George was ten or eleven when his grandpa started telling him such things, and one summer afternoon Harold proposed the two of them install new glass in the old window room, long boarded up. At the prospect of such a waste of time, George’s grandmother Henrietta mumbled a complaint about what sort of fool she’d married. George himself would never have questioned his grandfather’s wisdom about the window room or any other thing.
From the second floor landing, George had followed Old Harold up the wall ladder into a six-by-six-foot room and sat beside him on the built-in wooden bench. The first thing his grandfather did was remove a small yellowed photograph from under the edge of the window frame. Harold looked at it a long time before handing it to his grandson. The photo of the young widow at first frightened George, because in her faded form she seemed as much ghost as human. George was squinting to study the photo when Old Harold wrenched loose that first piece of plywood. The light hit the photo so suddenly that the woman seemed to burst into flame.

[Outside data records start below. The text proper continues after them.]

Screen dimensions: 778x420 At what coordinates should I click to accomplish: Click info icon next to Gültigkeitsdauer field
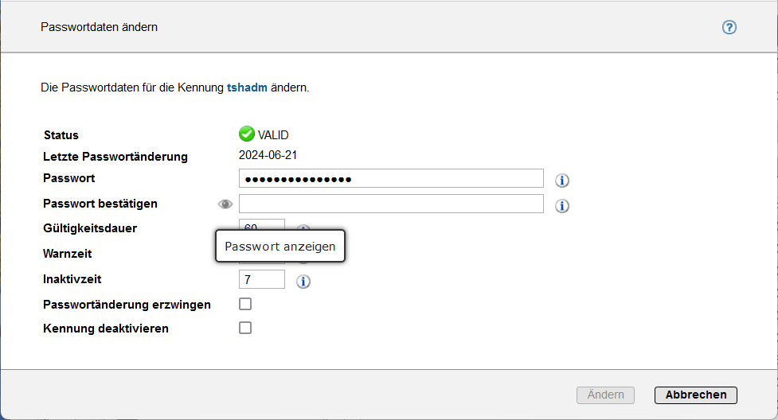point(303,228)
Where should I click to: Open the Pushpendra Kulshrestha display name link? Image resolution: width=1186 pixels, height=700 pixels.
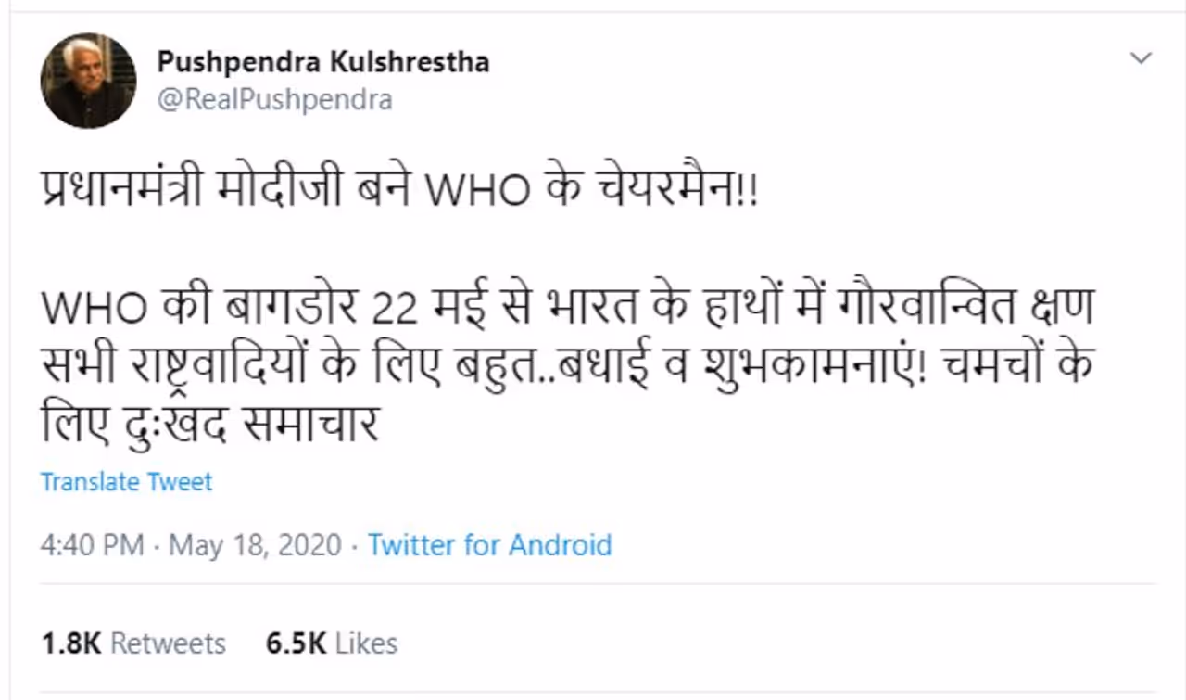pyautogui.click(x=323, y=62)
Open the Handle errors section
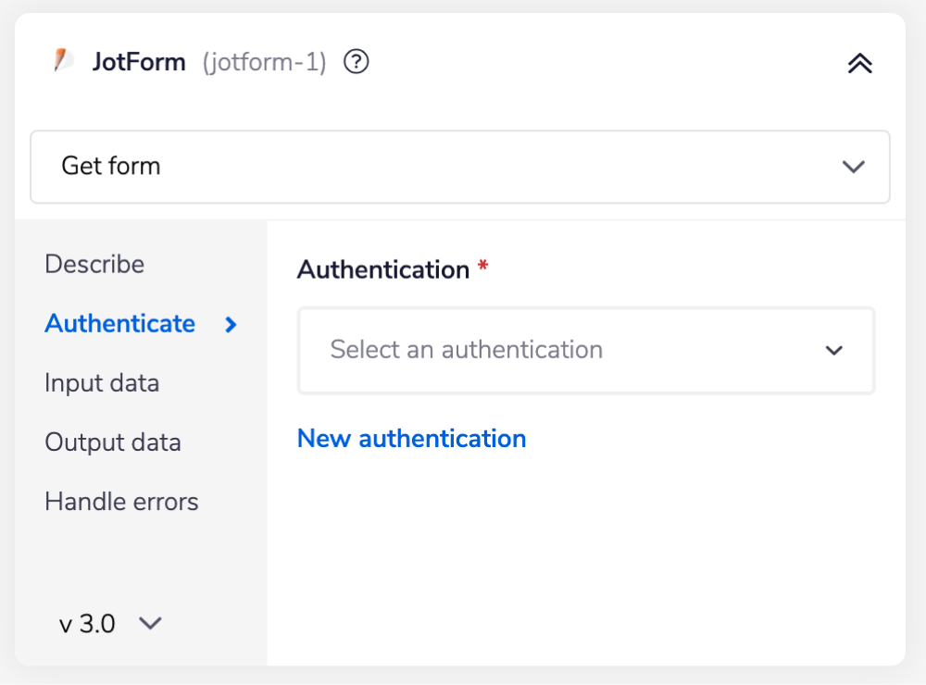 tap(121, 502)
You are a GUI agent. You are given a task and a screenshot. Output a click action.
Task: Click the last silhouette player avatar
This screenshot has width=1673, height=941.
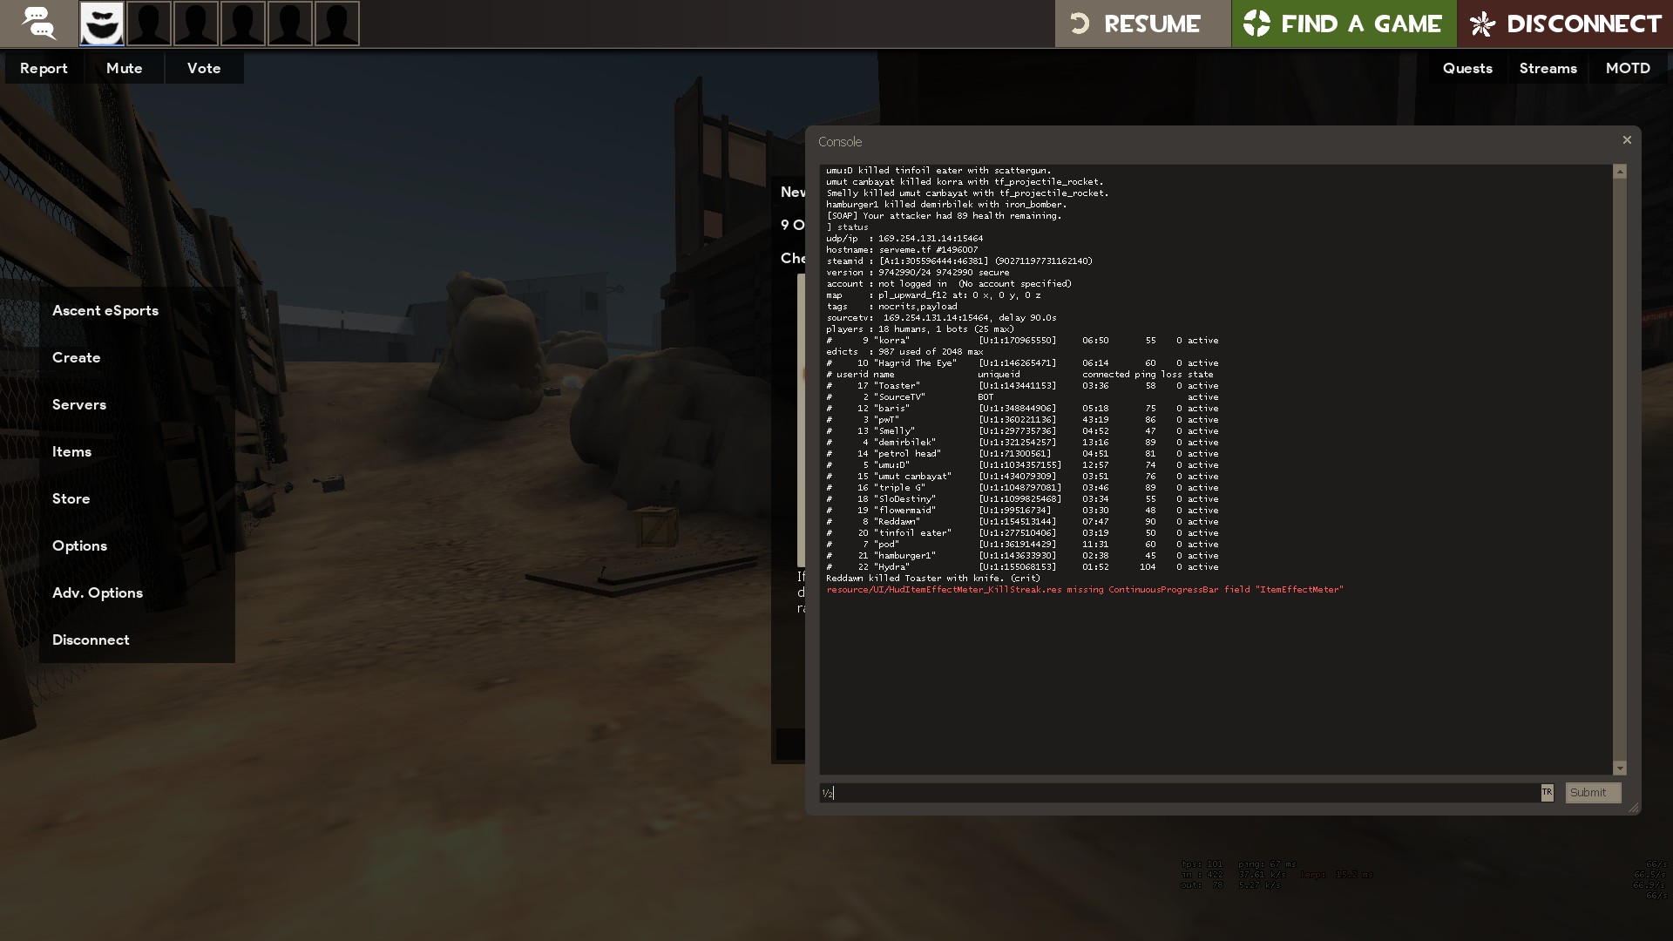(337, 24)
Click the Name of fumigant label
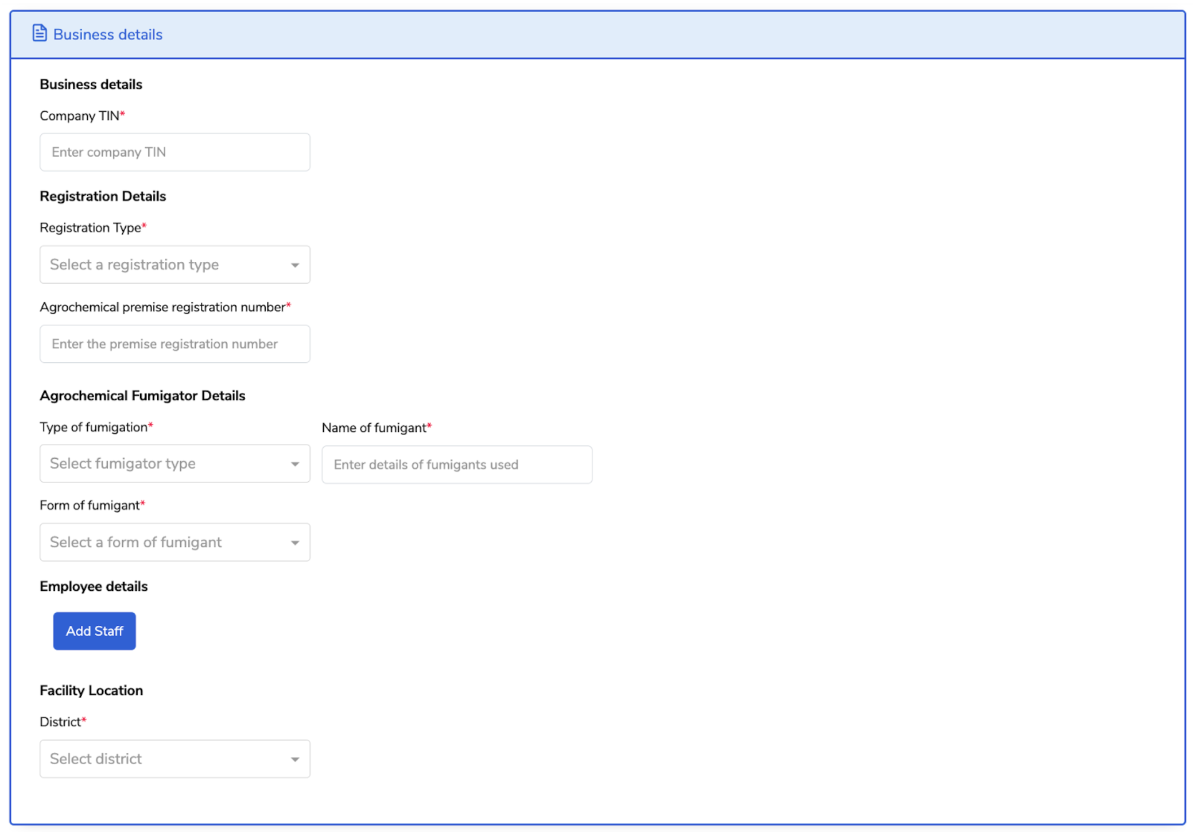Viewport: 1195px width, 832px height. tap(374, 428)
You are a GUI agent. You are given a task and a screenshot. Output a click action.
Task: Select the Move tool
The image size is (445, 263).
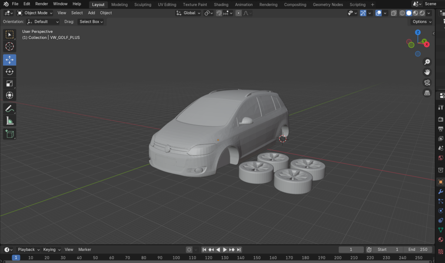pos(10,60)
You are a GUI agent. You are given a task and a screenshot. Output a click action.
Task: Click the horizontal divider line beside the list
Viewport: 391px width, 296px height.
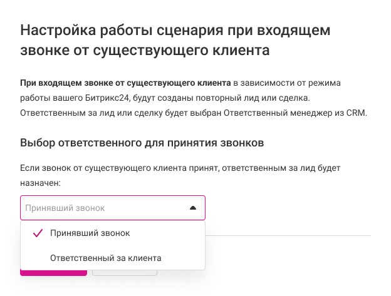[x=288, y=236]
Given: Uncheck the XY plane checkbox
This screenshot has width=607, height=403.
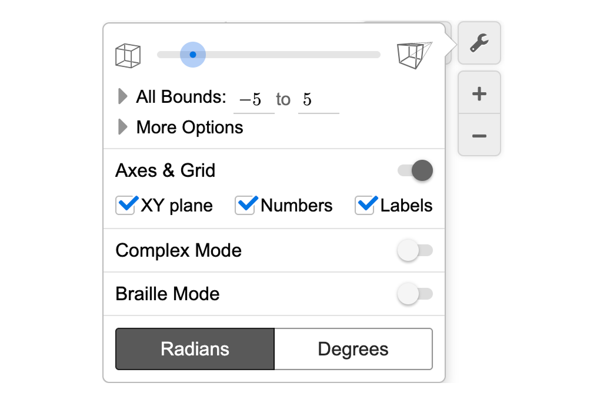Looking at the screenshot, I should [x=125, y=205].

Through the empty window frame, its edges rimmed with glass shards, Harold pointed out the river, and the path alongside, on which, he said, a line of thousands of Potawatomi had walked toward Kalamazoo in 1840. He pointed out the big barn with no house, silo, or shed beside it, and said that right after Mary O’Kearsy was sent away by the school board, the sky had turned green and a twister had spun up across the Taylors’ grazing land to Harold’s own land, knocking down trees and even rerouting his creek. The tornado tossed dirt into the air with a force that would embed pea-sized stones deep in a fellow’s flesh as it did to Enkstra, the man with whom the schoolteacher had the affair. That tornado pushed one way and then another, Harold said, digging trenches across newly planted fields, moving rocks the size of rabbits effortlessly, killing with such a rock a curly-tailed yellow dog with a lame hind leg who’d stood on the ridge barking at the wind as though it were an animal intruder.
As the tornado roared toward the barn, vertical siding boards he had nailed down just the previous day sprang loose. Harold himself lay nearby, facedown in the narrow ditch beside Queer Road with his hands covering his head and his face in poison ivy. Hail peppered his body, growing from the size of corn kernels or blood-engorged ticks to reach the size of husked walnuts. When he looked up from the ditch, he saw a railroad tie pierce the silo, saw the wind blast the tower to bits, flinging glazed blocks out into the field as though they were as light as straw. The tornado seemed about to pass through the barn siding the way the tines of a pitchfork passed through sand, seemed poised to transform the barn to swirling rubble, but then it turned away from the barn and moved toward the unoccupied house and instantly and thoroughly demolished it. The front door ripped itself free and the oval of glass never broke while the door was in the air. The door rose for several long seconds, then spun, parallel to the ground, its window pointing at the sky, like a mirror showing the sky to itself, the oval reflection as calm as a green pond, before spinning toward the earth and, upon impact, splintering.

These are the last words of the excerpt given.